While there's no denying that Reynolds is quite charismatic in the role, the actor delivers a thoroughly lazy performance; he spends the entire film practically winking at the camera, and consequently winds up with a character that's not believable or even interesting in the slightest (ie it's fairly obvious Reynolds showed up on the set without having done an ounce of research into what being a cop is really like). This is despite a surfeit of sequences in which Gaines and his girlfriend engage in "character-developing" conversations, though the majority of their discussions are devoted to entirely inane and useless subjects like the pros and cons of a trip to Rome (this is actually a recurring topic among the two).
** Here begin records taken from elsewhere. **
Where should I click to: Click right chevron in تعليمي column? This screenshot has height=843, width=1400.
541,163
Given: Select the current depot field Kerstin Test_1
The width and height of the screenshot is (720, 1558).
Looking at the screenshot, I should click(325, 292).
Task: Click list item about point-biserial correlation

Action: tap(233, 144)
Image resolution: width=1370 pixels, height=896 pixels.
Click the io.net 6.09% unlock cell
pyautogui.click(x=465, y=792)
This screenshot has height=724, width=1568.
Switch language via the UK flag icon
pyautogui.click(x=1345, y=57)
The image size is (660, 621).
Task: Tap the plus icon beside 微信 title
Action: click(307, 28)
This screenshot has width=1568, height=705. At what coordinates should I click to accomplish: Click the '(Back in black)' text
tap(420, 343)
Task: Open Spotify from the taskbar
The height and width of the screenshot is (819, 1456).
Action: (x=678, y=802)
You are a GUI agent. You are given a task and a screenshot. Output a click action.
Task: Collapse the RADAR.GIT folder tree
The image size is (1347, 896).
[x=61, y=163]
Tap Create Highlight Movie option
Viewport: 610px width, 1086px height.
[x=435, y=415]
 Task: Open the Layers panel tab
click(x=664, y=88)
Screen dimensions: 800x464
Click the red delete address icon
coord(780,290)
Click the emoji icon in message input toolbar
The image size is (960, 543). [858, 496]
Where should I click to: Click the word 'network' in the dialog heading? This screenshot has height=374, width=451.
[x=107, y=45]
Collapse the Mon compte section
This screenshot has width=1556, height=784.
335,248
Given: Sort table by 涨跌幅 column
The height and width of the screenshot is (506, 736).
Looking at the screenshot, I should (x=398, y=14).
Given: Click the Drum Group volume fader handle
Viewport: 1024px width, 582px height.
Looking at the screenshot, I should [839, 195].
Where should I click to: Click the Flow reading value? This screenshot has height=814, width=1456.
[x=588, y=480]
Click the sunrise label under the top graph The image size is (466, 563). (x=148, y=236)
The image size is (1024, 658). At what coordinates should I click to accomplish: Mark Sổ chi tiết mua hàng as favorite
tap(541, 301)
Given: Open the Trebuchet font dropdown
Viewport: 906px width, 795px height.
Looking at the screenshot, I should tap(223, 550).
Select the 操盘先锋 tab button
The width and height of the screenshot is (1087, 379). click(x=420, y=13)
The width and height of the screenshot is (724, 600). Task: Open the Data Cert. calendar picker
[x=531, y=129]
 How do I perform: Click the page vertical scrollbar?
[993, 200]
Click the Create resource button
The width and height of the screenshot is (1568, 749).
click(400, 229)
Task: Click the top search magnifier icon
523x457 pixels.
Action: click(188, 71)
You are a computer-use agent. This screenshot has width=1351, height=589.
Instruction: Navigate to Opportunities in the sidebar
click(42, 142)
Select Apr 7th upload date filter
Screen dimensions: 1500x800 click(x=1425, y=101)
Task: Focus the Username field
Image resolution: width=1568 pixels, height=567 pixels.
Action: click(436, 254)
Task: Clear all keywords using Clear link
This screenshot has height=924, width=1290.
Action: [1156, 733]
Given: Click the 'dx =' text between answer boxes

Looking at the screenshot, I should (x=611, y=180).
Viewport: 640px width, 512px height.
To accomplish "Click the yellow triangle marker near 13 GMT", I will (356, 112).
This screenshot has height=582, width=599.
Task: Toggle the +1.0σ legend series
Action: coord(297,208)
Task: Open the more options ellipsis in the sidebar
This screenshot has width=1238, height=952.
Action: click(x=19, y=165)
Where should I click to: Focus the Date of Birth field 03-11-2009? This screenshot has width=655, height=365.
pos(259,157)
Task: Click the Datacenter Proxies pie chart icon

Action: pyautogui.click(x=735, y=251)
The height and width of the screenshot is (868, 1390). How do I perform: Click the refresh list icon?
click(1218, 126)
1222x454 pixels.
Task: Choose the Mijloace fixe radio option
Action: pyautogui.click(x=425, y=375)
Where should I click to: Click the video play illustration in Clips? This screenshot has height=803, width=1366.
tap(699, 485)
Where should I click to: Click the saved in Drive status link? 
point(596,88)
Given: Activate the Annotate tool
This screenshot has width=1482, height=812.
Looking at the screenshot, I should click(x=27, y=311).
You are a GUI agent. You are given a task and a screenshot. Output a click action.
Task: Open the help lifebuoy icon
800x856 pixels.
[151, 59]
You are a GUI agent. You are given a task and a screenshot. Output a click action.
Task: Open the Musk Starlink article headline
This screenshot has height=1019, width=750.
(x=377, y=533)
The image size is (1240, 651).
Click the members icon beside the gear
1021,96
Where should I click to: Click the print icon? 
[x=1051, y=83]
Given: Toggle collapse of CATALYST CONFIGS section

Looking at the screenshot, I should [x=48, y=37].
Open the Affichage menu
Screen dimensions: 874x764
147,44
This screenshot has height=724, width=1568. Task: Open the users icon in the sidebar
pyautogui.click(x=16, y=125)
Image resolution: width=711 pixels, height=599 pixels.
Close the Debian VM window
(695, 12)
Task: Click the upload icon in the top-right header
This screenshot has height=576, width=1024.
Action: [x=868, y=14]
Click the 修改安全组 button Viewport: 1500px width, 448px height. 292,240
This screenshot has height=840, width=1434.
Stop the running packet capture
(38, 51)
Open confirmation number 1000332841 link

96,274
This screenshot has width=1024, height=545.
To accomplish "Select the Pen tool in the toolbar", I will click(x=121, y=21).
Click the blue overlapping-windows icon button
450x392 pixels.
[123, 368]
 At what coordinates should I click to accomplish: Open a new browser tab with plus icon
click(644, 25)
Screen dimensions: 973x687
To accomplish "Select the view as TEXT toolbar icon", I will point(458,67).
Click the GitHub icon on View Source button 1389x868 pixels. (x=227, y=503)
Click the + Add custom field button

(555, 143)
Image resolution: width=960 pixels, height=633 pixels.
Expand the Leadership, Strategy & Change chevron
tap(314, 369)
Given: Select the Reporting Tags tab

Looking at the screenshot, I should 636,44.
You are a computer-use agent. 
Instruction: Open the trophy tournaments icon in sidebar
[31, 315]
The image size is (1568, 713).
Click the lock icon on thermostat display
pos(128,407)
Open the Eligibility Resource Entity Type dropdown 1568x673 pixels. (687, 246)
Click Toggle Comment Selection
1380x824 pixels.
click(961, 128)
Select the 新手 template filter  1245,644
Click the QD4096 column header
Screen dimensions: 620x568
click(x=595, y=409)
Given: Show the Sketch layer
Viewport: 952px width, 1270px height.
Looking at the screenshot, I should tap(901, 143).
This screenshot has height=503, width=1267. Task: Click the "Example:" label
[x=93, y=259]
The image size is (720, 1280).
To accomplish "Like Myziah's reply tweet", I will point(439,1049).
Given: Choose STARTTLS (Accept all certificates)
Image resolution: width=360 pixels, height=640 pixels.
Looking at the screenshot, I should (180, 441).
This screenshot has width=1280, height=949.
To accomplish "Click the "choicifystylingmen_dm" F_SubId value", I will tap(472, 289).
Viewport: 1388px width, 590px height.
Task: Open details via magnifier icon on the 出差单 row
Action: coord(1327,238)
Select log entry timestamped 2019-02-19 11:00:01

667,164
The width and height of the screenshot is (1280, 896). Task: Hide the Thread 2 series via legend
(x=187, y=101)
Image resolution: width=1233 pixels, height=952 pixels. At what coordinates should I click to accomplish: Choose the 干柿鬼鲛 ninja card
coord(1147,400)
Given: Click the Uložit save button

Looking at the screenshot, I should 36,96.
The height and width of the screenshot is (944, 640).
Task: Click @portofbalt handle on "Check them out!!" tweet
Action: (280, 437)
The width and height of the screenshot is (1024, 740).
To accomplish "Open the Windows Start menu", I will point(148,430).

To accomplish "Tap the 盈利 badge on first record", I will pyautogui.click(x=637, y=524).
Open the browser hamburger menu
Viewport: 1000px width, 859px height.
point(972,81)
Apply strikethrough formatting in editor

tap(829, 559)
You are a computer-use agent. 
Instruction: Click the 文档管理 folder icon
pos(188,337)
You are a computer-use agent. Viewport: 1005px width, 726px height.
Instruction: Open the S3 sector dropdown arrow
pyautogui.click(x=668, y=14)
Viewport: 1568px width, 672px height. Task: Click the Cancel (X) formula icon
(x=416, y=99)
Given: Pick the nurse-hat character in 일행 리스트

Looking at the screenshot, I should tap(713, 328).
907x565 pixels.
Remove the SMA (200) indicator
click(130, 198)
Then there's the meandering storyline, which isn't much better. It's clear that the film's entire opening hour could've been condensed into about five minutes without losing a thing, as it consists mostly of sequence after sequence of Gaines chatting with various characters - an interminable choice that's exacerbated by the fact that Shagan's dialogue is far from superlative. The bottom line is that there's never a moment in Hustle where we get the impression that any of this is leading up to something significant (or intriguing, even), and there's a reason the film remains an obscure piece of trivia from Reynolds' oeuvre.

out of

About the DVD: Though the disc doesn't include any bonus features, Paramount Pictures presents Hustle with a surprisingly crisp letterboxed transfer.